Return every entry exactly.

(GIVEN DATA begins)

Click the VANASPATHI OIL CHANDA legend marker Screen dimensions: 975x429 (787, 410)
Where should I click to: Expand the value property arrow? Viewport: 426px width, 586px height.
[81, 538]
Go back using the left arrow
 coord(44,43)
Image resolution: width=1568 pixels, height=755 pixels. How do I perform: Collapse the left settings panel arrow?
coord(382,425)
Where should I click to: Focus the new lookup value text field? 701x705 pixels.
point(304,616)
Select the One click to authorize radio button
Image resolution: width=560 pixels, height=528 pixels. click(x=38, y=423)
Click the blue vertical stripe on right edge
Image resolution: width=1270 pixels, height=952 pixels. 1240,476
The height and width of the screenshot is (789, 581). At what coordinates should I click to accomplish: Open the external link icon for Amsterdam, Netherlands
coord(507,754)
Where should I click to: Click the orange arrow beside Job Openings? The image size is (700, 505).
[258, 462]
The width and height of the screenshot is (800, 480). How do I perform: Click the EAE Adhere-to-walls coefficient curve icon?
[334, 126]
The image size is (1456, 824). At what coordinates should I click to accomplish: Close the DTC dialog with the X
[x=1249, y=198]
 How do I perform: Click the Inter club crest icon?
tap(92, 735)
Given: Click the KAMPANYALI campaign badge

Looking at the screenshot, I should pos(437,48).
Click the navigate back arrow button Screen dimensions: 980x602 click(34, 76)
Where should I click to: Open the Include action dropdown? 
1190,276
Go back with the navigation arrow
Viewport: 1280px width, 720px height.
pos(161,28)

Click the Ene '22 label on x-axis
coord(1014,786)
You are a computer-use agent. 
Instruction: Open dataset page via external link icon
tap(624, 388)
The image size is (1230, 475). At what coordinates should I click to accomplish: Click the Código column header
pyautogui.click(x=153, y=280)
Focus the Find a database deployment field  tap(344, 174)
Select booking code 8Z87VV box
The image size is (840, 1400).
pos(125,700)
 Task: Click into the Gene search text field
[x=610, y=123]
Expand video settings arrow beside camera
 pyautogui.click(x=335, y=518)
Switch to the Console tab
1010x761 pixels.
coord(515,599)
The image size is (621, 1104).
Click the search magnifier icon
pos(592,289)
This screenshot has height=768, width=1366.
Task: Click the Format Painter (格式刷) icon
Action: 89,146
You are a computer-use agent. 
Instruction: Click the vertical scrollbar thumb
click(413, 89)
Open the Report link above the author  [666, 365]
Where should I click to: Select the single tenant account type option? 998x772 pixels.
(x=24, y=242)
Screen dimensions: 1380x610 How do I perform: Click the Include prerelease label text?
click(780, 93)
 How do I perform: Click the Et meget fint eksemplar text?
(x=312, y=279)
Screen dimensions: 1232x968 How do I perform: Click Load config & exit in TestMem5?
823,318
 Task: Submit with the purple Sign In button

(GIVEN DATA ends)

*SOLUTION BELOW*
Click the VANASPATHI OIL CHANDA legend marker Screen dimensions: 975x429 (787, 410)
Where should I click to: Expand the value property arrow? Viewport: 426px width, 586px height.
[81, 538]
Go back using the left arrow
 coord(44,43)
Image resolution: width=1568 pixels, height=755 pixels. How do I perform: Collapse the left settings panel arrow?
coord(382,425)
Where should I click to: Focus the new lookup value text field? 701x705 pixels.
point(304,616)
Select the One click to authorize radio button
Image resolution: width=560 pixels, height=528 pixels. click(x=38, y=423)
Click the blue vertical stripe on right edge
Image resolution: width=1270 pixels, height=952 pixels. 1240,476
The height and width of the screenshot is (789, 581). At what coordinates should I click to accomplish: Open the external link icon for Amsterdam, Netherlands
coord(507,754)
Where should I click to: Click the orange arrow beside Job Openings? The image size is (700, 505).
[258, 462]
The width and height of the screenshot is (800, 480). How do I perform: Click the EAE Adhere-to-walls coefficient curve icon?
[334, 126]
The image size is (1456, 824). At what coordinates should I click to accomplish: Close the DTC dialog with the X
[x=1249, y=198]
 How do I perform: Click the Inter club crest icon?
tap(92, 735)
Given: Click the KAMPANYALI campaign badge

Looking at the screenshot, I should pos(437,48).
Click the navigate back arrow button Screen dimensions: 980x602 click(34, 76)
Where should I click to: Open the Include action dropdown? 
1190,276
Go back with the navigation arrow
Viewport: 1280px width, 720px height.
pos(161,28)

Click the Ene '22 label on x-axis
coord(1014,786)
You are a computer-use agent. 
Instruction: Open dataset page via external link icon
tap(624, 388)
The image size is (1230, 475). At what coordinates should I click to accomplish: Click the Código column header
pyautogui.click(x=153, y=280)
Focus the Find a database deployment field  tap(344, 174)
Select booking code 8Z87VV box
The image size is (840, 1400).
pos(125,700)
 Task: Click into the Gene search text field
[x=610, y=123]
Expand video settings arrow beside camera
 pyautogui.click(x=335, y=518)
Switch to the Console tab
1010x761 pixels.
coord(515,599)
The image size is (621, 1104).
Click the search magnifier icon
pos(592,289)
This screenshot has height=768, width=1366.
Task: Click the Format Painter (格式刷) icon
Action: 89,146
You are a computer-use agent. 
Instruction: Click the vertical scrollbar thumb
click(413, 89)
Open the Report link above the author  [666, 365]
Where should I click to: Select the single tenant account type option? 998x772 pixels.
(x=24, y=242)
Screen dimensions: 1380x610 How do I perform: Click the Include prerelease label text?
click(780, 93)
 How do I perform: Click the Et meget fint eksemplar text?
(x=312, y=279)
Screen dimensions: 1232x968 How do I perform: Click Load config & exit in TestMem5?
823,318
 Task: Submit with the purple Sign In button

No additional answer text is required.